African leaders have called on their counterparts from richer, polluting nations to increase funding for projects to help them adapt to climate change.
Countries on the continent are seeking to raise $25 billion in investments in the next three years for adaptation projects, including improving agricultural resilience and updating infrastructure.
This recent call was made on Monday by leaders at the Africa Adaptation Summit in Rotterdam.
Speaking at the event, Ghana President Nana Afuko-Addo said “If we want our continent to thrive, we have to adapt to climate change – and to achieve this, adaptation financing needs to start flowing at scale.”
The African Development Bank, Akinwumi Adesina said it had already committed half the amount needed for the Africa Adaptation Acceleration Programme. They were looking for the world’s big polluters to step in.

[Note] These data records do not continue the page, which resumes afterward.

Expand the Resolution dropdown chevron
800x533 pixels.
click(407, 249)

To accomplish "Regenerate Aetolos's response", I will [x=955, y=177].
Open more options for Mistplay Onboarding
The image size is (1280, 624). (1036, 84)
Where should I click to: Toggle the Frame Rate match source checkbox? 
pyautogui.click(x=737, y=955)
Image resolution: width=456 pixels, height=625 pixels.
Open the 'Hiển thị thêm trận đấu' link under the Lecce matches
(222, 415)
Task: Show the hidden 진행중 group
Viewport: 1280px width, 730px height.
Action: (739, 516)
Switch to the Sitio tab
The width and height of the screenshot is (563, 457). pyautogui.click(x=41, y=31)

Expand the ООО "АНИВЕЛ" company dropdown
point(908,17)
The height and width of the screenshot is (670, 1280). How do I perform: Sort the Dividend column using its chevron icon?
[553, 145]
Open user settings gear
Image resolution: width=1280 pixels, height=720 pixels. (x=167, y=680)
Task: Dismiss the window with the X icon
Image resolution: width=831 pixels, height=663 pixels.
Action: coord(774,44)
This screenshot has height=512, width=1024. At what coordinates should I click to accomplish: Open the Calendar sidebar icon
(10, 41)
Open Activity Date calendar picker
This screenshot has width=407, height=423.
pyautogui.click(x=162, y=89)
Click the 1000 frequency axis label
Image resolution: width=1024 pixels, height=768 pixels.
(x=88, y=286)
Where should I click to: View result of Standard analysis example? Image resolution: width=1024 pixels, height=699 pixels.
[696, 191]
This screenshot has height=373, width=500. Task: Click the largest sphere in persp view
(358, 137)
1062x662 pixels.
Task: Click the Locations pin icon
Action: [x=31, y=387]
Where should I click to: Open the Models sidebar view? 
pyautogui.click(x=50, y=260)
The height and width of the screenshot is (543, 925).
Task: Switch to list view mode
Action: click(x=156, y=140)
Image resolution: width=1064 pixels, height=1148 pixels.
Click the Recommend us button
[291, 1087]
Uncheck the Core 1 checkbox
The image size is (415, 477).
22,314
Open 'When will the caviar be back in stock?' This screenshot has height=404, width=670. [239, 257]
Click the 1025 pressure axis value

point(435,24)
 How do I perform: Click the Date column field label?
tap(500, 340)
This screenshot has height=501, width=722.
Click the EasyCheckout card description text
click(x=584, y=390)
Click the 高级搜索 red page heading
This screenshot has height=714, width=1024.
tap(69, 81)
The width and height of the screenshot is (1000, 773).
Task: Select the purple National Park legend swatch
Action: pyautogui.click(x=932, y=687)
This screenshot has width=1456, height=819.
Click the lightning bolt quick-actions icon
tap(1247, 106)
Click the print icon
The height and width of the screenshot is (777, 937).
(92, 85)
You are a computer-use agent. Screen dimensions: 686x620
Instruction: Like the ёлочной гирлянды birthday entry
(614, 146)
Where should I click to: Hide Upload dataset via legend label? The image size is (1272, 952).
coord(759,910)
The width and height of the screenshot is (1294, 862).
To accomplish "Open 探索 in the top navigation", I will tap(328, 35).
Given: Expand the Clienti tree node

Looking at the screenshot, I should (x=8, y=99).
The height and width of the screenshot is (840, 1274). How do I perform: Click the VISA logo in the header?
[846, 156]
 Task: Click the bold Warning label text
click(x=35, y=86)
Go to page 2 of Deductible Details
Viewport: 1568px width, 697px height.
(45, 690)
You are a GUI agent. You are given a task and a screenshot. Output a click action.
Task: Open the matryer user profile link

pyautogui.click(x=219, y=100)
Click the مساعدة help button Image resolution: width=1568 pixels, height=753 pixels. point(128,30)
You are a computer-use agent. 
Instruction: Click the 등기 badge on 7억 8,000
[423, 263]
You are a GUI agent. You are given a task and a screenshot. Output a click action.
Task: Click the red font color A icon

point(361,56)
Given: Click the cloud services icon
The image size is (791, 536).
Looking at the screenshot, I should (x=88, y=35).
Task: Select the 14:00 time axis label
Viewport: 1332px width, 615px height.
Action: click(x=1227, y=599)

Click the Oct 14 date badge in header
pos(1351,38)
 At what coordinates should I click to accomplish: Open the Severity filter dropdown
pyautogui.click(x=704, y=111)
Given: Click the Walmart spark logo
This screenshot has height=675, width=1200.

“Africa does not contribute more than 3% of global greenhouse gas emissions, but suffers disproportionately from its negative consequences”.
But Britain, Norway, France, and Denmark pledged $55 million in new contributions on Monday.
Senegal’s President, Macky Sall, however, said he was disappointed by how few of their leaders had turned up for the event.
“I cannot help but note with some bitterness the absence of leaders from the industrial world,” said Sall, who is also chairperson of the African Union. I think if we made the effort to leave Africa to come to Rotterdam, it would be easier for the Europeans and others to be here because they are the main polluters”.
Dutch Prime Minister Mark Rutte was the only European leader to attend in person, alongside heads of state from Senegal, Ghana, Gabon, the Democratic Republic of the Congo and Ethiopia.
World Powers meeting in Glasgow last year pledged to double the funding for such “adaptation projects” for developing countries to around $40 billion a year by 2025. They are expected to meet again in two months’ time in Sharm El Sheikh, Egypt for the UN climate summit COP27 – dubbed “the African COP” – with climate finance a major focus.